● ABOUT THIS TASK: Once the line with "хорошие фото (361, 56)" is found in the entries below, repeat it and each following line exactly, up to and including the line with "[unord.multimap.cnstr] (219, 483)". Add no other lines.

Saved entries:
····················

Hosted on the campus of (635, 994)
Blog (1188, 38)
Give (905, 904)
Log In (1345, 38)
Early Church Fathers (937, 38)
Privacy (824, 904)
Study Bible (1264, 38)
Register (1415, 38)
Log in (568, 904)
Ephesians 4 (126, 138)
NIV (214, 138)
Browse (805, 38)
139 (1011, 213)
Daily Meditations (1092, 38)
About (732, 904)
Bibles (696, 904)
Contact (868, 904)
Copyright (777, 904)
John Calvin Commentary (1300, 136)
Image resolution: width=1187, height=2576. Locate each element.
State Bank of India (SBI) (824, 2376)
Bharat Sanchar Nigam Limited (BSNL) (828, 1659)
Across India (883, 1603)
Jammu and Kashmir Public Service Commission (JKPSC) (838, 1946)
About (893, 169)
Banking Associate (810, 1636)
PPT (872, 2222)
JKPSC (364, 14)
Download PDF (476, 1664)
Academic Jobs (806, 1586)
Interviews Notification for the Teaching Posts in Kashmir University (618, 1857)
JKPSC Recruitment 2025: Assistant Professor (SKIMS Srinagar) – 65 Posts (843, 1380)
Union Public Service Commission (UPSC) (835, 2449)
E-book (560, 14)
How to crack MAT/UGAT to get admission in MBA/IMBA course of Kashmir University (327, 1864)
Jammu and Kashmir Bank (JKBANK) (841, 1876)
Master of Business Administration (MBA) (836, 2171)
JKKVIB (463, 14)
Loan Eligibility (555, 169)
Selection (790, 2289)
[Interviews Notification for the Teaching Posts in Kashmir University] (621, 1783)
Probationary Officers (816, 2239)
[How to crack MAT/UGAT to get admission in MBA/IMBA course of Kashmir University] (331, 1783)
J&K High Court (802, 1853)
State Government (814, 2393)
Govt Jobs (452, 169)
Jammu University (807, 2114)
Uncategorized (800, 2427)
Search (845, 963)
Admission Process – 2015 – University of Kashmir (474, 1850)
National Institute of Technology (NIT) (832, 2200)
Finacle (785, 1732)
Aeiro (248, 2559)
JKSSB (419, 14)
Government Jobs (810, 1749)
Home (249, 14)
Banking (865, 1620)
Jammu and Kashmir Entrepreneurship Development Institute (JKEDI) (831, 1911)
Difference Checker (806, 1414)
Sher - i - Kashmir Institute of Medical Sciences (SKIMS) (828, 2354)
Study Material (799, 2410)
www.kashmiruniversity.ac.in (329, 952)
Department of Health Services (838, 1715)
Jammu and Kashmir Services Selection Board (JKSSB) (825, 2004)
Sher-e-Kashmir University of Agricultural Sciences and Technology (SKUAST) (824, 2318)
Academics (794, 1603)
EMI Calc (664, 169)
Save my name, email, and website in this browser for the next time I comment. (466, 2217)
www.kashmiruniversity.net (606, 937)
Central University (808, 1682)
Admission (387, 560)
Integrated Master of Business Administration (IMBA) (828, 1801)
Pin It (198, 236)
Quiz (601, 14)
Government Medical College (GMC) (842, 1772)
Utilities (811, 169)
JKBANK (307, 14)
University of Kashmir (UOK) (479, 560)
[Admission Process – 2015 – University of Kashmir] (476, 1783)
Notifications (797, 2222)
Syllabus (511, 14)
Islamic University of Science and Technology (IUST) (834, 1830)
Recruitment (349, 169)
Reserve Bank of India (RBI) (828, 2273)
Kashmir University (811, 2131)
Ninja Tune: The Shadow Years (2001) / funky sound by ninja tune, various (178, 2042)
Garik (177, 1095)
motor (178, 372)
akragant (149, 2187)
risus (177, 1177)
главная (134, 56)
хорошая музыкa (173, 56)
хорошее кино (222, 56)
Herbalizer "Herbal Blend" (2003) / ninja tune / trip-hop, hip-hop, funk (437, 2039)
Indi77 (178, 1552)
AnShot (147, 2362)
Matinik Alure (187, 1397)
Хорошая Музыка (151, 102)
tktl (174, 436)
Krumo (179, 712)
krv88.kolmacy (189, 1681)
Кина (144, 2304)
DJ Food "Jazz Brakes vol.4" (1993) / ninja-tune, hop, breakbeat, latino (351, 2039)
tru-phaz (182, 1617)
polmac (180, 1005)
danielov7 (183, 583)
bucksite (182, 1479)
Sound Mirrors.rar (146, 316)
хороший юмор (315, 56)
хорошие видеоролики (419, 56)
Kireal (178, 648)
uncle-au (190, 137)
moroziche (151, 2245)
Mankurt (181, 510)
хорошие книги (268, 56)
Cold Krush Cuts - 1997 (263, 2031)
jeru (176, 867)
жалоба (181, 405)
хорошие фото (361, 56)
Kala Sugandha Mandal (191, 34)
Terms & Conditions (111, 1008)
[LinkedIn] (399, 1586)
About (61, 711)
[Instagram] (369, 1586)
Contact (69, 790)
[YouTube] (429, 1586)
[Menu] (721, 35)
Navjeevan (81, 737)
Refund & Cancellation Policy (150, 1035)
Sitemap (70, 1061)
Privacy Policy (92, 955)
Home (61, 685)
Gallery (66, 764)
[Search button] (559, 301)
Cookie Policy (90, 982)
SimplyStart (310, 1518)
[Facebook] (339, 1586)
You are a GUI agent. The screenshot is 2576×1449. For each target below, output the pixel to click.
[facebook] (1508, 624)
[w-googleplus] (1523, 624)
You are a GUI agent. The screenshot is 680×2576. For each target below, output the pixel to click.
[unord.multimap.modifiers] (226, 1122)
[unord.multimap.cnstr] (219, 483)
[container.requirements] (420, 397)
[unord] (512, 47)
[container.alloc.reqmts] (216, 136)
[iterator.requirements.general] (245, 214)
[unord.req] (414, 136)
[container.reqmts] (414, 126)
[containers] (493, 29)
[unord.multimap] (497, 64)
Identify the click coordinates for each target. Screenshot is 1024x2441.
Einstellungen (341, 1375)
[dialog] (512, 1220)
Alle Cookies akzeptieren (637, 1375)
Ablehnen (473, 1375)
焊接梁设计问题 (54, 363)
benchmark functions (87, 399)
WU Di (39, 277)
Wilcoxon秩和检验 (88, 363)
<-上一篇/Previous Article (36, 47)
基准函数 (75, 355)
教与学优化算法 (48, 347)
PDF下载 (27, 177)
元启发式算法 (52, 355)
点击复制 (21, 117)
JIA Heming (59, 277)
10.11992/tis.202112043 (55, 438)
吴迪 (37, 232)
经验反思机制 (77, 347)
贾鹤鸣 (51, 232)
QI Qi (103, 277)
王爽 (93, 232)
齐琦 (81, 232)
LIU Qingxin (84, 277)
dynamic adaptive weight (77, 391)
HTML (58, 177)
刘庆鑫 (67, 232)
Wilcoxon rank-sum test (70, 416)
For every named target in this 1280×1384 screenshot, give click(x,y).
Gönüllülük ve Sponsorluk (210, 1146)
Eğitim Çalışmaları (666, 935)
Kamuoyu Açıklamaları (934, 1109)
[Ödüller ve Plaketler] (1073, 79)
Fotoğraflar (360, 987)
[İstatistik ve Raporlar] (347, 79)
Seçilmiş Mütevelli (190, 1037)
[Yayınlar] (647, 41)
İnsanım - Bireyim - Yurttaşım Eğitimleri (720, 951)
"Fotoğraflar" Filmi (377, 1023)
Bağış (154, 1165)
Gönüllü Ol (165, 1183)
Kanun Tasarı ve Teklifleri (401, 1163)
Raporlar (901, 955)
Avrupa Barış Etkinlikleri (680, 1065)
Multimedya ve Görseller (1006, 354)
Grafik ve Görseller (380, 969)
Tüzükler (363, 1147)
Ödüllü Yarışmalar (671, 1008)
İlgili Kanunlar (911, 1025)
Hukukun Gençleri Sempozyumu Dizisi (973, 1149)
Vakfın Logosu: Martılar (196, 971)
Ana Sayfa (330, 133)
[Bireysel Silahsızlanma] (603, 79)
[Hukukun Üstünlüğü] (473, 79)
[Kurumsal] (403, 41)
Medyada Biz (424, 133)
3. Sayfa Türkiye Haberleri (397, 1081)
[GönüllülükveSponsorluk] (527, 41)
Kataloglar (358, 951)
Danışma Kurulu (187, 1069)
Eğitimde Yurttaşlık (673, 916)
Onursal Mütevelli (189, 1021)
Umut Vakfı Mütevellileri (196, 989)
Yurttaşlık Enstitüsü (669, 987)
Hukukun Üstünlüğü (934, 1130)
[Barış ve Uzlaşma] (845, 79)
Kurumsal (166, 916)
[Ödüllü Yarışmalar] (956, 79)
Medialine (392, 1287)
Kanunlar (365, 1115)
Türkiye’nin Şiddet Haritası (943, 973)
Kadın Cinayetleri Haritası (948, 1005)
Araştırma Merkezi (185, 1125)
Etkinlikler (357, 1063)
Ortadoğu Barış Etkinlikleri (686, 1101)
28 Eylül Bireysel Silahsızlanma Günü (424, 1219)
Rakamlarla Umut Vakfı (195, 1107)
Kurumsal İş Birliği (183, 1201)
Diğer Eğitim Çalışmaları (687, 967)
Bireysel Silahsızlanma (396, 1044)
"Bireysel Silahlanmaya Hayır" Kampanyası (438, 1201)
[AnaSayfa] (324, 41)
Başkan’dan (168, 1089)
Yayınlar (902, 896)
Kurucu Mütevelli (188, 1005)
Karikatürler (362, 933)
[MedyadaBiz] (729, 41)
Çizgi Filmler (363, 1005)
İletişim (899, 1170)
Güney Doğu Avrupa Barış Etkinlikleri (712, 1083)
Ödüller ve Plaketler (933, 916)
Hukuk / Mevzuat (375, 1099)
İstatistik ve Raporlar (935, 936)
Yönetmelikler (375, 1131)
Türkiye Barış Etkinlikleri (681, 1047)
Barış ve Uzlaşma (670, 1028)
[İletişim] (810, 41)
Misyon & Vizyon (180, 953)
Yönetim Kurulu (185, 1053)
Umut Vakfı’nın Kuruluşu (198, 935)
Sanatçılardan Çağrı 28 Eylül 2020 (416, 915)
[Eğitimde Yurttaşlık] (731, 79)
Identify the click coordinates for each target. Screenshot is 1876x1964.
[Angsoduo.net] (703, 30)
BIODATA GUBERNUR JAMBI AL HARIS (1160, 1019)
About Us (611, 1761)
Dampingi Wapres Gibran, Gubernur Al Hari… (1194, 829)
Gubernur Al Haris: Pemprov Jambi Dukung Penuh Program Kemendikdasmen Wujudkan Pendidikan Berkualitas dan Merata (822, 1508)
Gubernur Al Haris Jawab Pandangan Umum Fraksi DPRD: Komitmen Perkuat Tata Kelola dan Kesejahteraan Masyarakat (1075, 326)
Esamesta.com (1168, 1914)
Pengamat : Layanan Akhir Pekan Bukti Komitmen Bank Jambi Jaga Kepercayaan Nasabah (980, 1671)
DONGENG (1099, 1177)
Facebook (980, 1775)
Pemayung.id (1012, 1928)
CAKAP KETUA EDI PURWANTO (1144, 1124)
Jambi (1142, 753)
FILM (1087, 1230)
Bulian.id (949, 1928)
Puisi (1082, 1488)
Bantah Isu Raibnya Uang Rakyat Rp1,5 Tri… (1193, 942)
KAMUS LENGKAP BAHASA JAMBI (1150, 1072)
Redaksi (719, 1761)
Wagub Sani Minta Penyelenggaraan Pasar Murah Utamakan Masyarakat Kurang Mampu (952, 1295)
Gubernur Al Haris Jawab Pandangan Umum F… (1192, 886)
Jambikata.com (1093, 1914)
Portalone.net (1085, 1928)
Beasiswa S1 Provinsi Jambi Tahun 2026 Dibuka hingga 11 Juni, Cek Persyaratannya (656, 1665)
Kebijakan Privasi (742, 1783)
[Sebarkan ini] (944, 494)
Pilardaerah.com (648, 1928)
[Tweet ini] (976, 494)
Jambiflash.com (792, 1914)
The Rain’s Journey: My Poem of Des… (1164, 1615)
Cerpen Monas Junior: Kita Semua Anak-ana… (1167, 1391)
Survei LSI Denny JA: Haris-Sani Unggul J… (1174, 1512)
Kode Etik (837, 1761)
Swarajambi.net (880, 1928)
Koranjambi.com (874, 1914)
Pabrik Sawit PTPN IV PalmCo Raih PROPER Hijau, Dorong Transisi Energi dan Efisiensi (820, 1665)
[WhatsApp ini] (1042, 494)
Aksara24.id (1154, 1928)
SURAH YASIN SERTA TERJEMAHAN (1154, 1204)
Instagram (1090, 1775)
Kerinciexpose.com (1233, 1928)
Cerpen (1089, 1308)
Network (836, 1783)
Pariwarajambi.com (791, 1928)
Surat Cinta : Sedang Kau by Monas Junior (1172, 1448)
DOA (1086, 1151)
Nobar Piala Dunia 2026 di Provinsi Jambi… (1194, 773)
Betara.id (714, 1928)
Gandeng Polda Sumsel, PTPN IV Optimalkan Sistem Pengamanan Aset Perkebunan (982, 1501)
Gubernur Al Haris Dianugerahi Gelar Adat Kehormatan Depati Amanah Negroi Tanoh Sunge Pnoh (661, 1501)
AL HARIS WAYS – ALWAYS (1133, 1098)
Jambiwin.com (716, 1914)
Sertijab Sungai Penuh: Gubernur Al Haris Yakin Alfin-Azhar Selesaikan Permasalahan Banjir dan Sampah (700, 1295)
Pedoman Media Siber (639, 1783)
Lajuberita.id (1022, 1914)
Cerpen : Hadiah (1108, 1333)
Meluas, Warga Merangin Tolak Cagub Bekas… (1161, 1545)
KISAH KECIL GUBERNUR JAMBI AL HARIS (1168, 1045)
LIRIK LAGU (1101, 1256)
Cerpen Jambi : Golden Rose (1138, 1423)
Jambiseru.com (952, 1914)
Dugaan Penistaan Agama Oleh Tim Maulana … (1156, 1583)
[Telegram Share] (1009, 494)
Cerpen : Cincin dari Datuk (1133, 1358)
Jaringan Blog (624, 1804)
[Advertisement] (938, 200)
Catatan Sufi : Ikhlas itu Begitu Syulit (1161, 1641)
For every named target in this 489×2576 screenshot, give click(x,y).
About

····················

● ANSWER SPACE:
хорошие фото (361, 56)
Kala Sugandha Mandal (191, 34)
Terms & Conditions (111, 1008)
[LinkedIn] (399, 1586)
About (61, 711)
[Instagram] (369, 1586)
Contact (69, 790)
[YouTube] (429, 1586)
[Menu] (721, 35)
Navjeevan (81, 737)
Refund & Cancellation Policy (150, 1035)
Sitemap (70, 1061)
Privacy Policy (92, 955)
Home (61, 685)
Gallery (66, 764)
[Search button] (559, 301)
Cookie Policy (90, 982)
SimplyStart (310, 1518)
[Facebook] (339, 1586)
You are a GUI agent. The screenshot is 2576×1449. For each target below, output the pixel to click.
[facebook] (1508, 624)
[w-googleplus] (1523, 624)
You are a GUI agent. The screenshot is 680×2576. For each target below, output the pixel to click.
[unord.multimap.modifiers] (226, 1122)
[unord.multimap.cnstr] (219, 483)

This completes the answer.